Petros Markaris ha scritto una trilogia in nero sulla crisi greca, sui sentimenti polpolari, sull'humus sociale che viene riplasmato. Proponiamo una sua corrispondenza tratta dal giornale la Repubblica.

La mia Atene ha smarrito la via

26 / 9 / 2013


Atene assomiglia a un malato che soffre di Alzheimer. La città gradualmente perde la sua memoria, ma anche la sua forma presente. Questa perdita di memoria ha colpito soprattutto i quartieri cittadini della piccola e media borghesia. Quasi ogni giorno, passo per la via principale che attraversa i quartieri abitati dal ceto medio — Odos Patision — la via dello shopping per questi ceti. Ora, un negozio su due è chiuso e le vetrine sono tappezzate di poster, annunci di affittasi e di varia natura.

Se mostrassi a un residente di Odos Patision uno dei negozi vuoti e gli chiedessi che cosa vendeva quel negozio, mi guarderebbe in totale passività e tirerebbe a indovinare: «Abbigliamento?» o «Scarpe?». Que-sto perché quasi tutti i negozi in Odos Patision vendevano abbigliamento e calzature. Dopo tre anni di recessione, la memoria di Atene si cancella. I cittadini non ricordano.

Un mese fa è uscito un mio nuovo libro intitolato Atene in una gita. Il libro descrive un viaggio a bordo del vecchio metrò di Atene, che tutti conoscono come “il tram”, dal porto del Pireo fino all’elegante quartiere di Kifisià. Le ventiquattro fermate di questa linea offrono al viaggiatore l’opportunità di conoscere la storia pressoché completa della stratificazione sociale di Atene. Mi ha colpito che molti lettori non conoscevano, né ricordavano molte delle cose descritte nel libro.
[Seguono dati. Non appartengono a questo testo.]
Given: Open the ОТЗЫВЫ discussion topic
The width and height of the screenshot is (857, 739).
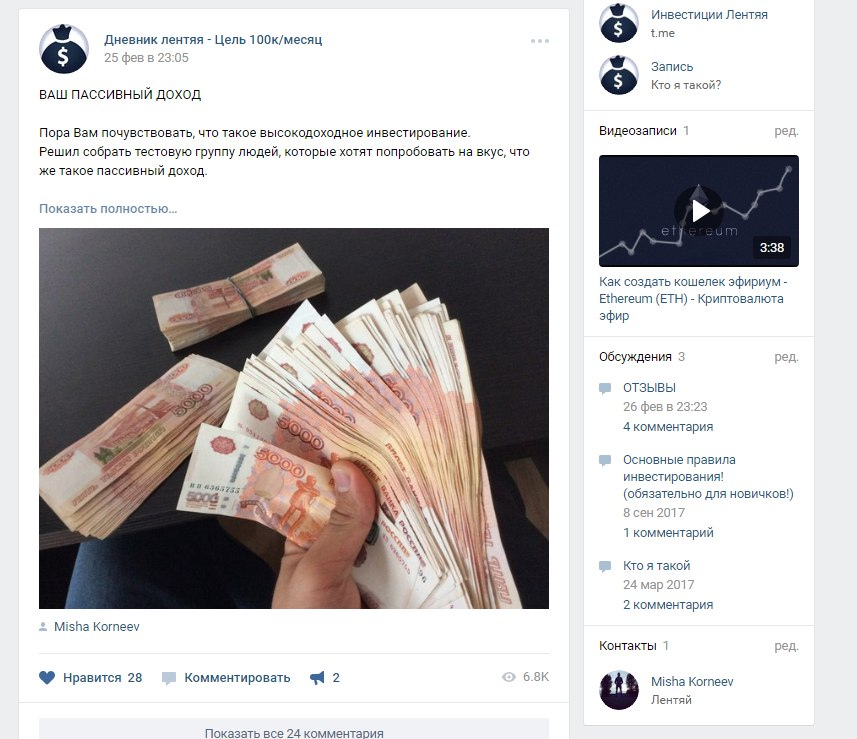Looking at the screenshot, I should pos(649,388).
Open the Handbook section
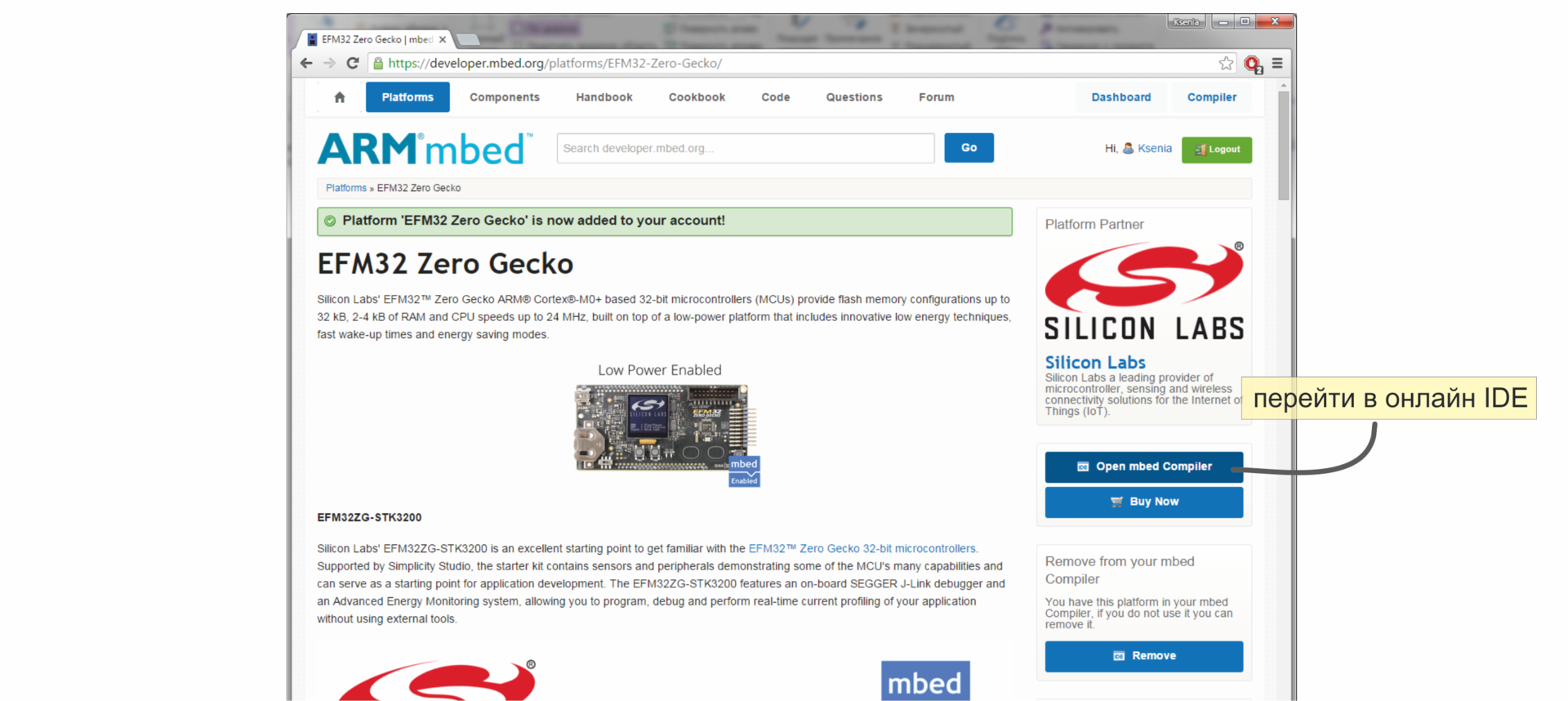Viewport: 1568px width, 701px height. coord(604,97)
Mentreascoltavo le loro domande, io stesso mi chiedevo, a metà tra il dubbio e la rabbia: «Ma come è possibile che io, l’immigrato, arrivato ad Atene nel 1964, conosca la città meglio della gente del posto?».

Sebbene questa perdita di memoria sia peggiorata con la recessione, essa affonda le sue radici nell’epoca della ricchezza virtuale. A metà degli anni Ottanta, i residenti di questi quartieri se ne andarono, perché non volevano, così affermavano, respirare l’aria inquinata del centro di Atene, né essere disturbati dal rumore e dal traffico congestionato. Era un semplice pretesto. Il reale motivo era che volevano vivere da nuovi ricchi, poiché tali si sentivano. Nei quartieri centrali restavano solo i pensionati e alcuni artisti e intellettuali, che non volevano o potevano lasciare le proprie abitazioni, sia per motivi economici, sia perché erano affezionati al centro della città. Quando giunse la prima ondata di immigrazione, all’inizio degli anni Novanta, questi quartieri erano pronti ad accoglierli. Oggi, molti dei vecchi residenti di queste zone ritengono che gli immigrati siano il motivo per cui questi quartieri sono stati “declassati” e il valore dei loro immobili è crollato. Sono favole. Gli immigrati si sono insediati in queste zone perché le case erano libere e gli affitti erano bassi.

La preponderante presenza di immigrati ha trasformato il centro di Atene, dominato una volta dalla piccola e media borghesia, in un focolaio di razzismo. La responsabilità principale di questa situazione va attribuita allo Stato greco e all’amministrazione comunale di Atene. Poiché, in generale, lo Stato e, più precisamente, l’amministrazione comunale non sono stati in grado, in tutti questi anni, di elaborare una politica che affrontasse il grave problema dell’immigrazione in città, questi quartieri, negli ultimi anni, sono diventati terreno fertile per il movimento neonazista Alba Dorata. Gli anziani e i pensionati hanno paura degli immigrati e i neonazisti li hanno presi sotto la loro ala protettrice: li accompagnano in banca a ritirare, in tutta sicurezza, la pensione; di notte dormono nelle loro case o appartamenti. Gli anziani che abitano in questi quartieri così si sentono protetti e i neonazisti di Alba Dorata sono diventati ai loro occhi i “bravi ragazzi” che li proteggono.